====== MATERIAL TO PROCESS

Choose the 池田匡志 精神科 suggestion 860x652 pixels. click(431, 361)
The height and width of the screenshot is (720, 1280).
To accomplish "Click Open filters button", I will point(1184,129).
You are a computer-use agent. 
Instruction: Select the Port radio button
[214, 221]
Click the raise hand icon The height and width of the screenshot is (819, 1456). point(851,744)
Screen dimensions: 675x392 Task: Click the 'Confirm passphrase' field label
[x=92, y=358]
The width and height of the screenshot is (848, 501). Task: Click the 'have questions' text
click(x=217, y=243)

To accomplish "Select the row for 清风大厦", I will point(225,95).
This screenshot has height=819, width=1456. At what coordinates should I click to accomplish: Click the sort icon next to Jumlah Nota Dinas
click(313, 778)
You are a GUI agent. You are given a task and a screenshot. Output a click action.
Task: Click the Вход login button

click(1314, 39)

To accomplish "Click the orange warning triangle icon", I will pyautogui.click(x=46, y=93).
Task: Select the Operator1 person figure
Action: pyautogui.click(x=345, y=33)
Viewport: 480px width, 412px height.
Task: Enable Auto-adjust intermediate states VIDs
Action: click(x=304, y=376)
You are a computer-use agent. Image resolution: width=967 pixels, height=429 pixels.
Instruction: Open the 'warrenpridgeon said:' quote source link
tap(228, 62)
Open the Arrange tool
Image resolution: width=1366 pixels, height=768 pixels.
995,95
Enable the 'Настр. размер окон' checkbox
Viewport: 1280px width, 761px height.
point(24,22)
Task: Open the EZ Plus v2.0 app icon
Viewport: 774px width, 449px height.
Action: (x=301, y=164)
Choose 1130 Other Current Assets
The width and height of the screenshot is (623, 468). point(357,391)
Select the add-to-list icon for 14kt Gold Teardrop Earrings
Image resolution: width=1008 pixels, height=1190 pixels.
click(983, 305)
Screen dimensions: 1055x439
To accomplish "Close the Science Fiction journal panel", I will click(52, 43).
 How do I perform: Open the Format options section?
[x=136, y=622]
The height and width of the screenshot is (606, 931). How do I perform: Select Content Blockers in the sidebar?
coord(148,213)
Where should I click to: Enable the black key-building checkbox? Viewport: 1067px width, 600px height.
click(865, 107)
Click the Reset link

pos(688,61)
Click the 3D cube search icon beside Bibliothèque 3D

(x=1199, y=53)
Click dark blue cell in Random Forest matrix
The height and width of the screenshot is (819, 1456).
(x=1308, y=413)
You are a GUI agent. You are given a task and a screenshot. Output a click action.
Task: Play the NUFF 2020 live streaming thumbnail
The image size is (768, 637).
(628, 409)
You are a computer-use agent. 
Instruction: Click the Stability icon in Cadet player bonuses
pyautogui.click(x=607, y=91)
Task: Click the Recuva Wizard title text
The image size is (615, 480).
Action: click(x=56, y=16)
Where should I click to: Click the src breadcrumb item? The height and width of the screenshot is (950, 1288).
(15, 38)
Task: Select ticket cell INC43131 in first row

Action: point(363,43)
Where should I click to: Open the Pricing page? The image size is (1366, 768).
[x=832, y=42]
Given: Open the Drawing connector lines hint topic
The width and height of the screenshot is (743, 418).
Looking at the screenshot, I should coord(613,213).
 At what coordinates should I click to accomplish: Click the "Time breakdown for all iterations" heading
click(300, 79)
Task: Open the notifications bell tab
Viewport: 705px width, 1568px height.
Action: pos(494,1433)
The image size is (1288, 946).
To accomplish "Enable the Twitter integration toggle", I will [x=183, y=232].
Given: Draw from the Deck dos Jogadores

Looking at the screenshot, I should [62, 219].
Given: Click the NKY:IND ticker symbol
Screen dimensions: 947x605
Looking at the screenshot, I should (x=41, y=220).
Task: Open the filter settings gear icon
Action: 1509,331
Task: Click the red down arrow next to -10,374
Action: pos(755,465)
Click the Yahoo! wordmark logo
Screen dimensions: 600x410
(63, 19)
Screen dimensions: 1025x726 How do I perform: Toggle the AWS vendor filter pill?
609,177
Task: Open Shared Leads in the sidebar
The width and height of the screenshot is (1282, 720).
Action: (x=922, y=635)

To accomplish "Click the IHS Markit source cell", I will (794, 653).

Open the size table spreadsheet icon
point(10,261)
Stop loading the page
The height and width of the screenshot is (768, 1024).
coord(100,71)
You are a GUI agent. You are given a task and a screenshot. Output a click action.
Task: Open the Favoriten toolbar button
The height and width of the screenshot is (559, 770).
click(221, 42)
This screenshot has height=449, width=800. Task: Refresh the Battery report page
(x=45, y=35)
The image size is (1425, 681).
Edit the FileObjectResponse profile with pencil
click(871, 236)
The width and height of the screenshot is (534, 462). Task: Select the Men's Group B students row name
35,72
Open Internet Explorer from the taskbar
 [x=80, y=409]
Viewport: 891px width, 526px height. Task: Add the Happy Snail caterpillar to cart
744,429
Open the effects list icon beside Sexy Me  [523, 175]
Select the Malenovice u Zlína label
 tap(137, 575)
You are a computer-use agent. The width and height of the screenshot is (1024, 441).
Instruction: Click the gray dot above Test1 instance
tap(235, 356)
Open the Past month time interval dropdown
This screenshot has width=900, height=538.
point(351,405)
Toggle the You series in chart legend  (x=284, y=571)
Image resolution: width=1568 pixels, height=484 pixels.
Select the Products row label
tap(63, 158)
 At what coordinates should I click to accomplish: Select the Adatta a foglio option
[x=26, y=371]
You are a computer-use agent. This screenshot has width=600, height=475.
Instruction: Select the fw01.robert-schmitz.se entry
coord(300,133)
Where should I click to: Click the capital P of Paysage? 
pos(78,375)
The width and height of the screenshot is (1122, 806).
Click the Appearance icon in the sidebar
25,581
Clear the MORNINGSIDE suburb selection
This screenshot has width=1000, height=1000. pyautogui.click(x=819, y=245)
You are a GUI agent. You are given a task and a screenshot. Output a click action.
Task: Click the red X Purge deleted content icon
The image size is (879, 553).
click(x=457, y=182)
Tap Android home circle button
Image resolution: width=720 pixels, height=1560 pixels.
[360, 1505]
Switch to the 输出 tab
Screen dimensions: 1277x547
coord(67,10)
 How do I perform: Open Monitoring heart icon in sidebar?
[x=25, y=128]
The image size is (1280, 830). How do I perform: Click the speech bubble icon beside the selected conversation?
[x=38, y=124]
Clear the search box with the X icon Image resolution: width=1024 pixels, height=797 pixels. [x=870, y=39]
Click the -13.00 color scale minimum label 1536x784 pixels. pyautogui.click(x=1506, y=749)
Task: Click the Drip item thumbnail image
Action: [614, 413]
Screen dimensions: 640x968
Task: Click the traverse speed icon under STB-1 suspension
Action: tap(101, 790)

============

EXERCISE – Give back all of the entries exactly as written.

ANSWER SECTION –
Choose the 池田匡志 精神科 suggestion 860x652 pixels. click(431, 361)
The height and width of the screenshot is (720, 1280).
To accomplish "Click Open filters button", I will point(1184,129).
You are a computer-use agent. 
Instruction: Select the Port radio button
[214, 221]
Click the raise hand icon The height and width of the screenshot is (819, 1456). point(851,744)
Screen dimensions: 675x392 Task: Click the 'Confirm passphrase' field label
[x=92, y=358]
The width and height of the screenshot is (848, 501). Task: Click the 'have questions' text
click(x=217, y=243)

To accomplish "Select the row for 清风大厦", I will point(225,95).
This screenshot has height=819, width=1456. At what coordinates should I click to accomplish: Click the sort icon next to Jumlah Nota Dinas
click(313, 778)
You are a GUI agent. You are given a task and a screenshot. Output a click action.
Task: Click the Вход login button

click(1314, 39)

To accomplish "Click the orange warning triangle icon", I will pyautogui.click(x=46, y=93).
Task: Select the Operator1 person figure
Action: pyautogui.click(x=345, y=33)
Viewport: 480px width, 412px height.
Task: Enable Auto-adjust intermediate states VIDs
Action: click(x=304, y=376)
You are a computer-use agent. Image resolution: width=967 pixels, height=429 pixels.
Instruction: Open the 'warrenpridgeon said:' quote source link
tap(228, 62)
Open the Arrange tool
Image resolution: width=1366 pixels, height=768 pixels.
995,95
Enable the 'Настр. размер окон' checkbox
Viewport: 1280px width, 761px height.
point(24,22)
Task: Open the EZ Plus v2.0 app icon
Viewport: 774px width, 449px height.
Action: (x=301, y=164)
Choose 1130 Other Current Assets
The width and height of the screenshot is (623, 468). point(357,391)
Select the add-to-list icon for 14kt Gold Teardrop Earrings
Image resolution: width=1008 pixels, height=1190 pixels.
click(983, 305)
Screen dimensions: 1055x439
To accomplish "Close the Science Fiction journal panel", I will click(52, 43).
 How do I perform: Open the Format options section?
[x=136, y=622]
The height and width of the screenshot is (606, 931). How do I perform: Select Content Blockers in the sidebar?
coord(148,213)
Where should I click to: Enable the black key-building checkbox? Viewport: 1067px width, 600px height.
click(865, 107)
Click the Reset link

pos(688,61)
Click the 3D cube search icon beside Bibliothèque 3D

(x=1199, y=53)
Click dark blue cell in Random Forest matrix
The height and width of the screenshot is (819, 1456).
(x=1308, y=413)
You are a GUI agent. You are given a task and a screenshot. Output a click action.
Task: Play the NUFF 2020 live streaming thumbnail
The image size is (768, 637).
(628, 409)
You are a computer-use agent. 
Instruction: Click the Stability icon in Cadet player bonuses
pyautogui.click(x=607, y=91)
Task: Click the Recuva Wizard title text
The image size is (615, 480).
Action: click(x=56, y=16)
Where should I click to: Click the src breadcrumb item? The height and width of the screenshot is (950, 1288).
(15, 38)
Task: Select ticket cell INC43131 in first row

Action: point(363,43)
Where should I click to: Open the Pricing page? The image size is (1366, 768).
[x=832, y=42]
Given: Open the Drawing connector lines hint topic
The width and height of the screenshot is (743, 418).
Looking at the screenshot, I should coord(613,213).
 At what coordinates should I click to accomplish: Click the "Time breakdown for all iterations" heading
click(300, 79)
Task: Open the notifications bell tab
Viewport: 705px width, 1568px height.
Action: pos(494,1433)
The image size is (1288, 946).
To accomplish "Enable the Twitter integration toggle", I will [x=183, y=232].
Given: Draw from the Deck dos Jogadores

Looking at the screenshot, I should [62, 219].
Given: Click the NKY:IND ticker symbol
Screen dimensions: 947x605
Looking at the screenshot, I should (x=41, y=220).
Task: Open the filter settings gear icon
Action: 1509,331
Task: Click the red down arrow next to -10,374
Action: pos(755,465)
Click the Yahoo! wordmark logo
Screen dimensions: 600x410
(63, 19)
Screen dimensions: 1025x726 How do I perform: Toggle the AWS vendor filter pill?
609,177
Task: Open Shared Leads in the sidebar
The width and height of the screenshot is (1282, 720).
Action: (x=922, y=635)

To accomplish "Click the IHS Markit source cell", I will (794, 653).

Open the size table spreadsheet icon
point(10,261)
Stop loading the page
The height and width of the screenshot is (768, 1024).
coord(100,71)
You are a GUI agent. You are given a task and a screenshot. Output a click action.
Task: Open the Favoriten toolbar button
The height and width of the screenshot is (559, 770).
click(221, 42)
This screenshot has height=449, width=800. Task: Refresh the Battery report page
(x=45, y=35)
The image size is (1425, 681).
Edit the FileObjectResponse profile with pencil
click(871, 236)
The width and height of the screenshot is (534, 462). Task: Select the Men's Group B students row name
35,72
Open Internet Explorer from the taskbar
 [x=80, y=409]
Viewport: 891px width, 526px height. Task: Add the Happy Snail caterpillar to cart
744,429
Open the effects list icon beside Sexy Me  [523, 175]
Select the Malenovice u Zlína label
 tap(137, 575)
You are a computer-use agent. The width and height of the screenshot is (1024, 441).
Instruction: Click the gray dot above Test1 instance
tap(235, 356)
Open the Past month time interval dropdown
This screenshot has width=900, height=538.
point(351,405)
Toggle the You series in chart legend  (x=284, y=571)
Image resolution: width=1568 pixels, height=484 pixels.
Select the Products row label
tap(63, 158)
 At what coordinates should I click to accomplish: Select the Adatta a foglio option
[x=26, y=371]
You are a computer-use agent. This screenshot has width=600, height=475.
Instruction: Select the fw01.robert-schmitz.se entry
coord(300,133)
Where should I click to: Click the capital P of Paysage? 
pos(78,375)
The width and height of the screenshot is (1122, 806).
Click the Appearance icon in the sidebar
25,581
Clear the MORNINGSIDE suburb selection
This screenshot has width=1000, height=1000. pyautogui.click(x=819, y=245)
You are a GUI agent. You are given a task and a screenshot. Output a click action.
Task: Click the red X Purge deleted content icon
The image size is (879, 553).
click(x=457, y=182)
Tap Android home circle button
Image resolution: width=720 pixels, height=1560 pixels.
[360, 1505]
Switch to the 输出 tab
Screen dimensions: 1277x547
coord(67,10)
 How do I perform: Open Monitoring heart icon in sidebar?
[x=25, y=128]
The image size is (1280, 830). How do I perform: Click the speech bubble icon beside the selected conversation?
[x=38, y=124]
Clear the search box with the X icon Image resolution: width=1024 pixels, height=797 pixels. [x=870, y=39]
Click the -13.00 color scale minimum label 1536x784 pixels. pyautogui.click(x=1506, y=749)
Task: Click the Drip item thumbnail image
Action: [614, 413]
Screen dimensions: 640x968
Task: Click the traverse speed icon under STB-1 suspension
Action: tap(101, 790)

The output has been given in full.